Sabine Herbst

Personal information
- Full name: Sabine Herbst-Klenz
- Nationality: Germany
- Born: 27 June 1974 (age 52) Leipzig, East Germany
- Height: 1.78 m (5 ft 10 in)
- Weight: 75 kg (165 lb)

Sport
- Sport: Swimming
- Strokes: Medley and butterfly
- Club: SSV Leutzsch

Medal record
World Championships (SC)
| Silver medal – second place | 1997 Gothenburg | 400 m medley |
European Championships (LC)
| Silver medal – second place | 1991 Athens | 200 m butterfly |
| Bronze medal – third place | 1999 Istanbul | 200 m medley |
European Championships (SC)
| Gold medal – first place | 1996 Rostock | 400 m medley |
| Bronze medal – third place | 1996 Rostock | 100 m medley |
| Bronze medal – third place | 1996 Rostock | 200 m medley |
Summer Universiade
| Silver medal – second place | 1999 Mallorca | 200 m medley |

= Sabine Herbst =

German swimmer

Sabine Herbst-Klenz, (née Klenz; born 27 June 1974, in Leipzig, Sachsen) is a retired female butterfly and medley swimmer from Germany.

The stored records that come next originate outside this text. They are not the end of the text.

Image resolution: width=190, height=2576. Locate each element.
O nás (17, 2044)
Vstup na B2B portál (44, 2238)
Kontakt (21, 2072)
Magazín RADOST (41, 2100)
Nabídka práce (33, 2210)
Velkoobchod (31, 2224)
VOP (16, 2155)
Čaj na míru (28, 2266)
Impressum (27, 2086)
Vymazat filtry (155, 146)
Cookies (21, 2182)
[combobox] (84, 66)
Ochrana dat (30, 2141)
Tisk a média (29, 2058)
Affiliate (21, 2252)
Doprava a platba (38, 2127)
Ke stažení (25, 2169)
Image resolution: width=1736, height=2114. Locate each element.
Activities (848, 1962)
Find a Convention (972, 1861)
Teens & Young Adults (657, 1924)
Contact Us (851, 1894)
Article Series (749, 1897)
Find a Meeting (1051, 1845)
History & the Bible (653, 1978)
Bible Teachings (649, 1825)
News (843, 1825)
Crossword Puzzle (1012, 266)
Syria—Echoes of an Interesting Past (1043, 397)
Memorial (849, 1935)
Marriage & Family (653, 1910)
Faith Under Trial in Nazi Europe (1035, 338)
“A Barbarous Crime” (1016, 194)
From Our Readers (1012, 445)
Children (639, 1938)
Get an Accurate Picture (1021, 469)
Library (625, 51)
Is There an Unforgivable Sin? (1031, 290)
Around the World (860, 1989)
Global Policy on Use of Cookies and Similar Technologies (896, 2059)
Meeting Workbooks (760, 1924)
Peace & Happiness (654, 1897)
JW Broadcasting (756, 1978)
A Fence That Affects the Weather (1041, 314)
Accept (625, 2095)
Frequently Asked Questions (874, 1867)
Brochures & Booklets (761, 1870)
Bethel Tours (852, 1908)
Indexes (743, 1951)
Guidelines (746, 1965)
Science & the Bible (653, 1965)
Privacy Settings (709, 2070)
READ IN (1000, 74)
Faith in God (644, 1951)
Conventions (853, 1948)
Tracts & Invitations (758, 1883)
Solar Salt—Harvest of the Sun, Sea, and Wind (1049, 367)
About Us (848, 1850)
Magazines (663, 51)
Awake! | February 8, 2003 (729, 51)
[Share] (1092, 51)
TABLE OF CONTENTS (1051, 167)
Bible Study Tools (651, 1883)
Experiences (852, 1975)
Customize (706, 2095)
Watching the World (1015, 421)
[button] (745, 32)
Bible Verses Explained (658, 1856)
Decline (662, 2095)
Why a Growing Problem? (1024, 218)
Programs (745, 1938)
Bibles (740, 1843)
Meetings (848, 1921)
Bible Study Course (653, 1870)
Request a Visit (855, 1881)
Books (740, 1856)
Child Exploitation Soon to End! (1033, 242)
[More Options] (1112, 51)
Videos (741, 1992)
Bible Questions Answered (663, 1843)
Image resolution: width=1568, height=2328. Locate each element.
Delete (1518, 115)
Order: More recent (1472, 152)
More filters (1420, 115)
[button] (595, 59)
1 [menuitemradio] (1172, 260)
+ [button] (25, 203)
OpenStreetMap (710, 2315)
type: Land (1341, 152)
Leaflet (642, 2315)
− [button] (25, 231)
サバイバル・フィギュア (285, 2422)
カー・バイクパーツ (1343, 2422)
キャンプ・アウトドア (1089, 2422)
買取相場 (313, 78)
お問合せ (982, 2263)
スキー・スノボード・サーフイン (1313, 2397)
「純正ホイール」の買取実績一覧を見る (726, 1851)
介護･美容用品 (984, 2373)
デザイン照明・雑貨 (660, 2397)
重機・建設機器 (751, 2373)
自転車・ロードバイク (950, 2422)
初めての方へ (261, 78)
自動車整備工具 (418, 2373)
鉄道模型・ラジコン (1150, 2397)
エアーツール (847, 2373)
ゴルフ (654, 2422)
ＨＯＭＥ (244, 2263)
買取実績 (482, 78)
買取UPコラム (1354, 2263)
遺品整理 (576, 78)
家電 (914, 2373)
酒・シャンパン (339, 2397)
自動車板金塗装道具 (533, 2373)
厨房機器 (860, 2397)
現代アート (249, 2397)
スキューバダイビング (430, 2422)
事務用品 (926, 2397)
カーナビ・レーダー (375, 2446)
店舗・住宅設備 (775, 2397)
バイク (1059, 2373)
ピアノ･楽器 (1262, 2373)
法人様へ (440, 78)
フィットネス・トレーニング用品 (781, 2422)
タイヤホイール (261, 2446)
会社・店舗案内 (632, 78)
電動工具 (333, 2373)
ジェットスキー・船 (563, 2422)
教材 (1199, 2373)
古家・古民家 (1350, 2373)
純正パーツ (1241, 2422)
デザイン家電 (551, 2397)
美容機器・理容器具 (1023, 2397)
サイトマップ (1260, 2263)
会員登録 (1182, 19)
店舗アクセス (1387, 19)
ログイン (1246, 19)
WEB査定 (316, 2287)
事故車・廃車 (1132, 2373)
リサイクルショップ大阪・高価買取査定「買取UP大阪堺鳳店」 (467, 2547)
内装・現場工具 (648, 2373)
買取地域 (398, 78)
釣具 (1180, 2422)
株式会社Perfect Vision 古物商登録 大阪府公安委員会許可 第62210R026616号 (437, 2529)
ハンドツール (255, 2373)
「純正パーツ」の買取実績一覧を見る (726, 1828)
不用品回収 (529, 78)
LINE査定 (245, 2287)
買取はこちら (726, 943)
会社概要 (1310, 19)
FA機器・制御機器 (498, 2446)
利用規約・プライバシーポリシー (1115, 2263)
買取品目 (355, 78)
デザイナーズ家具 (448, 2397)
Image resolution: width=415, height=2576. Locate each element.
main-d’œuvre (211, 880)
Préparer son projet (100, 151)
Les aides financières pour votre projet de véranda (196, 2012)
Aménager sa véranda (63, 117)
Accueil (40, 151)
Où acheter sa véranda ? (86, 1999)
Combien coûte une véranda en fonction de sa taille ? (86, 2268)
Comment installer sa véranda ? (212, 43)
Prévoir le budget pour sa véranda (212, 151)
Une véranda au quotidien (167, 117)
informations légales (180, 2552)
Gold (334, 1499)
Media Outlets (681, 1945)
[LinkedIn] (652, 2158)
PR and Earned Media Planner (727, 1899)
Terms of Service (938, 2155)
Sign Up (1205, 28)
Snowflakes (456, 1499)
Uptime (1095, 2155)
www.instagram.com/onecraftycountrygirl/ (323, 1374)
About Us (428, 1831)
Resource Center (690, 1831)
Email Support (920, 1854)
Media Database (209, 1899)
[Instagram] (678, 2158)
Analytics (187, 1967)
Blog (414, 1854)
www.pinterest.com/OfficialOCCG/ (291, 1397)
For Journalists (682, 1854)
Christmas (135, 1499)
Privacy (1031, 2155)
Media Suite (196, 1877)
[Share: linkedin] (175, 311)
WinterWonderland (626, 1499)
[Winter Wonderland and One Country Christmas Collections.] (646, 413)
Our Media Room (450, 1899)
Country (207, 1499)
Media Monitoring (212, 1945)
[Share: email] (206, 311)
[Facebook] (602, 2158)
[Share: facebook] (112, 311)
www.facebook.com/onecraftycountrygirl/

She twice competed for her native country at the Summer Olympics: 1996 and 2000. Herbst is the daughter of Olympians Eva Wittke and Jochen Herbst, and the sister of swimmer Stefan Herbst.

Her son Ramon Klenz is also a swimmer. He broke the 32-year old German record of Michael Groß in 200m Butterfly.